§ **Your assignment**: Each entry needs to be repeated exactly, with nothing added or removed.

§ **Extracted information**:
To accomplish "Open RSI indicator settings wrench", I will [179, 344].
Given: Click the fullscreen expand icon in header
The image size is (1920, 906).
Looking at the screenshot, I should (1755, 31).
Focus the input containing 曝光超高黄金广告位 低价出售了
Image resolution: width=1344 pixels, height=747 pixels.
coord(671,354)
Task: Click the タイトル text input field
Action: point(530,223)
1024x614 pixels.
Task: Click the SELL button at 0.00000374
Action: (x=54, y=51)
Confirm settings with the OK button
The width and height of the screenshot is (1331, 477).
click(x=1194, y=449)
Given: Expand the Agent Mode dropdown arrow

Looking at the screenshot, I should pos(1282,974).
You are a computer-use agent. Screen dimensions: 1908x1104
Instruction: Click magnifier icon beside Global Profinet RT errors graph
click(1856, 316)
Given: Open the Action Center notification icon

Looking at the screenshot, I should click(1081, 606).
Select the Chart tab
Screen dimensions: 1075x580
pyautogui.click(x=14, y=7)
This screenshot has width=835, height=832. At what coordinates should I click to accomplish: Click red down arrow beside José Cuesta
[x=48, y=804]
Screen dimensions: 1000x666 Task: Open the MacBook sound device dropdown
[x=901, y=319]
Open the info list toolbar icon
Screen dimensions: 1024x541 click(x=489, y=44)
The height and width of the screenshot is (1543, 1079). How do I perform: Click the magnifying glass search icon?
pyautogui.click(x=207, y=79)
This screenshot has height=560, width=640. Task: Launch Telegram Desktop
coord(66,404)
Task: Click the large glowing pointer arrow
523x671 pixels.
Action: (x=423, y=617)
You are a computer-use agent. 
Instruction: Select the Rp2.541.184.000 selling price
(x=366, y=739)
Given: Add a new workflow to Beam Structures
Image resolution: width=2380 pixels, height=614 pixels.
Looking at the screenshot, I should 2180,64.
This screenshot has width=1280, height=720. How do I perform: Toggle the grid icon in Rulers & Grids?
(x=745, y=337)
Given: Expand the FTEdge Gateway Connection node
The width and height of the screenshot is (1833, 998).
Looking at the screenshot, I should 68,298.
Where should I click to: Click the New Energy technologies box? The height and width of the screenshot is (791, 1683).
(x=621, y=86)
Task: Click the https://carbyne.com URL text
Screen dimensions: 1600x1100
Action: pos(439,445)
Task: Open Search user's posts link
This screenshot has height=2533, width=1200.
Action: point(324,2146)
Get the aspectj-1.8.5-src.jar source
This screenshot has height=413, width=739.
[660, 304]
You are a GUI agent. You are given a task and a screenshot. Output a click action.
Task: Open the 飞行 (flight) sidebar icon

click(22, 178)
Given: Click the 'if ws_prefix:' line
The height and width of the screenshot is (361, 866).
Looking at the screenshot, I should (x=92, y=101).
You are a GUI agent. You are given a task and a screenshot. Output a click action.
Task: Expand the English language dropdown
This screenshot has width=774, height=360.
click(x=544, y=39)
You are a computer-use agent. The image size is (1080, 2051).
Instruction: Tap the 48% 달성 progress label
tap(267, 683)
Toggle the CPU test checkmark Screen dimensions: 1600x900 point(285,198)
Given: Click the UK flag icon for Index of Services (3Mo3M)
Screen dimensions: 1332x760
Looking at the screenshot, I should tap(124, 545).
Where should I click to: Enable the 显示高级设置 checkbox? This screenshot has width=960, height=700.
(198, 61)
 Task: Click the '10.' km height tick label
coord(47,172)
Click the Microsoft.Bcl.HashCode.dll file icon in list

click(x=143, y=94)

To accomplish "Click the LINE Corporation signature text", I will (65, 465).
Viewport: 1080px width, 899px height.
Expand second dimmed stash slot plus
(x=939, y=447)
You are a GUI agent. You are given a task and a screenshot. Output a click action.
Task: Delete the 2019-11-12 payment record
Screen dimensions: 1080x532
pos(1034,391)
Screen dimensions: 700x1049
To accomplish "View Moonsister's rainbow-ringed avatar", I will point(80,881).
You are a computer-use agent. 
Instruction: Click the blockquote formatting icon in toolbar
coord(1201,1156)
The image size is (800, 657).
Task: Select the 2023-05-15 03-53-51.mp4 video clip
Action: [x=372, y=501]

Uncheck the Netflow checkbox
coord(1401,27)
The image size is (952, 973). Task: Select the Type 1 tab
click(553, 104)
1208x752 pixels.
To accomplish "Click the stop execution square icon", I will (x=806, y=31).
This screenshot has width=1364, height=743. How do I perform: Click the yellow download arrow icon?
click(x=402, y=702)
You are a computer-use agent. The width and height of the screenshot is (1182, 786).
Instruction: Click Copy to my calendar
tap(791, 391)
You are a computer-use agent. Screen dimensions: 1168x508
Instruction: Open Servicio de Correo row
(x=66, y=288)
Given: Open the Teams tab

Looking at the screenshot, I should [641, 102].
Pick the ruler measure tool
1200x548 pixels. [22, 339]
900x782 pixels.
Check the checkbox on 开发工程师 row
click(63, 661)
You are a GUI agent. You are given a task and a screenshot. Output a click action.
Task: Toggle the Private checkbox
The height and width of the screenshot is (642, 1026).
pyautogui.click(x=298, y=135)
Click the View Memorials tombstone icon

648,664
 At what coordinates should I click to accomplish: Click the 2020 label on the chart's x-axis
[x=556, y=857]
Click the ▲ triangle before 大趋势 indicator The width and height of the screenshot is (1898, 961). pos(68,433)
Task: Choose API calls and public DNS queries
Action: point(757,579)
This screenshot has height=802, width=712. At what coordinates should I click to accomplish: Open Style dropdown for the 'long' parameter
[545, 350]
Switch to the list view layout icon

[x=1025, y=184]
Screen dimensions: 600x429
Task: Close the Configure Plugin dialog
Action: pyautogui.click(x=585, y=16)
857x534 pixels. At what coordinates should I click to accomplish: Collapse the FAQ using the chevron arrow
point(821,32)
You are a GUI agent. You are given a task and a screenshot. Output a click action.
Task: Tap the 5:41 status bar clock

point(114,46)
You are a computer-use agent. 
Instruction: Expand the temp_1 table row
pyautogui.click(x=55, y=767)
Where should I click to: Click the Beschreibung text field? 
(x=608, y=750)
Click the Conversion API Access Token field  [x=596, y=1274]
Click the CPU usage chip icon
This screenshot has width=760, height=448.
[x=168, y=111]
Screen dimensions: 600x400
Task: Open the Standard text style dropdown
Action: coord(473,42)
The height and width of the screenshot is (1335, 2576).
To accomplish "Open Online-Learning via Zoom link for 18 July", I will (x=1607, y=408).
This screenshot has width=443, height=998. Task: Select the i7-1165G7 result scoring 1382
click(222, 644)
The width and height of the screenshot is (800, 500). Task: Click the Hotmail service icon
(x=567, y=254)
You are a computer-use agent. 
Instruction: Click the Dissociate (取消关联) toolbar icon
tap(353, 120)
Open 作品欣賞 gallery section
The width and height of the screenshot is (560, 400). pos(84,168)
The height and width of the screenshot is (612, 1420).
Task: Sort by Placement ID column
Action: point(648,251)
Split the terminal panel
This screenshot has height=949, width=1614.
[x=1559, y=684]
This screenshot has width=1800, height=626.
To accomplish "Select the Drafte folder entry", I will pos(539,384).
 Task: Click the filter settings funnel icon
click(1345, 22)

§ **Reply to the exercise**:
To accomplish "Open RSI indicator settings wrench", I will [179, 344].
Given: Click the fullscreen expand icon in header
The image size is (1920, 906).
Looking at the screenshot, I should (1755, 31).
Focus the input containing 曝光超高黄金广告位 低价出售了
Image resolution: width=1344 pixels, height=747 pixels.
coord(671,354)
Task: Click the タイトル text input field
Action: point(530,223)
1024x614 pixels.
Task: Click the SELL button at 0.00000374
Action: (x=54, y=51)
Confirm settings with the OK button
The width and height of the screenshot is (1331, 477).
click(x=1194, y=449)
Given: Expand the Agent Mode dropdown arrow

Looking at the screenshot, I should pos(1282,974).
You are a computer-use agent. Screen dimensions: 1908x1104
Instruction: Click magnifier icon beside Global Profinet RT errors graph
click(1856, 316)
Given: Open the Action Center notification icon

Looking at the screenshot, I should click(1081, 606).
Select the Chart tab
Screen dimensions: 1075x580
pyautogui.click(x=14, y=7)
This screenshot has width=835, height=832. At what coordinates should I click to accomplish: Click red down arrow beside José Cuesta
[x=48, y=804]
Screen dimensions: 1000x666 Task: Open the MacBook sound device dropdown
[x=901, y=319]
Open the info list toolbar icon
Screen dimensions: 1024x541 click(x=489, y=44)
The height and width of the screenshot is (1543, 1079). How do I perform: Click the magnifying glass search icon?
pyautogui.click(x=207, y=79)
This screenshot has height=560, width=640. Task: Launch Telegram Desktop
coord(66,404)
Task: Click the large glowing pointer arrow
523x671 pixels.
Action: (x=423, y=617)
You are a computer-use agent. 
Instruction: Select the Rp2.541.184.000 selling price
(x=366, y=739)
Given: Add a new workflow to Beam Structures
Image resolution: width=2380 pixels, height=614 pixels.
Looking at the screenshot, I should 2180,64.
This screenshot has width=1280, height=720. How do I perform: Toggle the grid icon in Rulers & Grids?
(x=745, y=337)
Given: Expand the FTEdge Gateway Connection node
The width and height of the screenshot is (1833, 998).
Looking at the screenshot, I should 68,298.
Where should I click to: Click the New Energy technologies box? The height and width of the screenshot is (791, 1683).
(x=621, y=86)
Task: Click the https://carbyne.com URL text
Screen dimensions: 1600x1100
Action: pos(439,445)
Task: Open Search user's posts link
This screenshot has height=2533, width=1200.
Action: point(324,2146)
Get the aspectj-1.8.5-src.jar source
This screenshot has height=413, width=739.
[660, 304]
You are a GUI agent. You are given a task and a screenshot. Output a click action.
Task: Open the 飞行 (flight) sidebar icon

click(22, 178)
Given: Click the 'if ws_prefix:' line
The height and width of the screenshot is (361, 866).
Looking at the screenshot, I should (x=92, y=101).
You are a GUI agent. You are given a task and a screenshot. Output a click action.
Task: Expand the English language dropdown
This screenshot has width=774, height=360.
click(x=544, y=39)
You are a computer-use agent. The image size is (1080, 2051).
Instruction: Tap the 48% 달성 progress label
tap(267, 683)
Toggle the CPU test checkmark Screen dimensions: 1600x900 point(285,198)
Given: Click the UK flag icon for Index of Services (3Mo3M)
Screen dimensions: 1332x760
Looking at the screenshot, I should tap(124, 545).
Where should I click to: Enable the 显示高级设置 checkbox? This screenshot has width=960, height=700.
(198, 61)
 Task: Click the '10.' km height tick label
coord(47,172)
Click the Microsoft.Bcl.HashCode.dll file icon in list

click(x=143, y=94)

To accomplish "Click the LINE Corporation signature text", I will (65, 465).
Viewport: 1080px width, 899px height.
Expand second dimmed stash slot plus
(x=939, y=447)
You are a GUI agent. You are given a task and a screenshot. Output a click action.
Task: Delete the 2019-11-12 payment record
Screen dimensions: 1080x532
pos(1034,391)
Screen dimensions: 700x1049
To accomplish "View Moonsister's rainbow-ringed avatar", I will point(80,881).
You are a computer-use agent. 
Instruction: Click the blockquote formatting icon in toolbar
coord(1201,1156)
The image size is (800, 657).
Task: Select the 2023-05-15 03-53-51.mp4 video clip
Action: [x=372, y=501]

Uncheck the Netflow checkbox
coord(1401,27)
The image size is (952, 973). Task: Select the Type 1 tab
click(553, 104)
1208x752 pixels.
To accomplish "Click the stop execution square icon", I will (x=806, y=31).
This screenshot has width=1364, height=743. How do I perform: Click the yellow download arrow icon?
click(x=402, y=702)
You are a computer-use agent. The width and height of the screenshot is (1182, 786).
Instruction: Click Copy to my calendar
tap(791, 391)
You are a computer-use agent. Screen dimensions: 1168x508
Instruction: Open Servicio de Correo row
(x=66, y=288)
Given: Open the Teams tab

Looking at the screenshot, I should [641, 102].
Pick the ruler measure tool
1200x548 pixels. [22, 339]
900x782 pixels.
Check the checkbox on 开发工程师 row
click(63, 661)
You are a GUI agent. You are given a task and a screenshot. Output a click action.
Task: Toggle the Private checkbox
The height and width of the screenshot is (642, 1026).
pyautogui.click(x=298, y=135)
Click the View Memorials tombstone icon

648,664
 At what coordinates should I click to accomplish: Click the 2020 label on the chart's x-axis
[x=556, y=857]
Click the ▲ triangle before 大趋势 indicator The width and height of the screenshot is (1898, 961). pos(68,433)
Task: Choose API calls and public DNS queries
Action: point(757,579)
This screenshot has height=802, width=712. At what coordinates should I click to accomplish: Open Style dropdown for the 'long' parameter
[545, 350]
Switch to the list view layout icon

[x=1025, y=184]
Screen dimensions: 600x429
Task: Close the Configure Plugin dialog
Action: pyautogui.click(x=585, y=16)
857x534 pixels. At what coordinates should I click to accomplish: Collapse the FAQ using the chevron arrow
point(821,32)
You are a GUI agent. You are given a task and a screenshot. Output a click action.
Task: Tap the 5:41 status bar clock

point(114,46)
You are a computer-use agent. 
Instruction: Expand the temp_1 table row
pyautogui.click(x=55, y=767)
Where should I click to: Click the Beschreibung text field? 
(x=608, y=750)
Click the Conversion API Access Token field  [x=596, y=1274]
Click the CPU usage chip icon
This screenshot has width=760, height=448.
[x=168, y=111]
Screen dimensions: 600x400
Task: Open the Standard text style dropdown
Action: coord(473,42)
The height and width of the screenshot is (1335, 2576).
To accomplish "Open Online-Learning via Zoom link for 18 July", I will (x=1607, y=408).
This screenshot has width=443, height=998. Task: Select the i7-1165G7 result scoring 1382
click(222, 644)
The width and height of the screenshot is (800, 500). Task: Click the Hotmail service icon
(x=567, y=254)
You are a computer-use agent. 
Instruction: Click the Dissociate (取消关联) toolbar icon
tap(353, 120)
Open 作品欣賞 gallery section
The width and height of the screenshot is (560, 400). pos(84,168)
The height and width of the screenshot is (612, 1420).
Task: Sort by Placement ID column
Action: point(648,251)
Split the terminal panel
This screenshot has height=949, width=1614.
[x=1559, y=684]
This screenshot has width=1800, height=626.
To accomplish "Select the Drafte folder entry", I will pos(539,384).
 Task: Click the filter settings funnel icon
click(1345, 22)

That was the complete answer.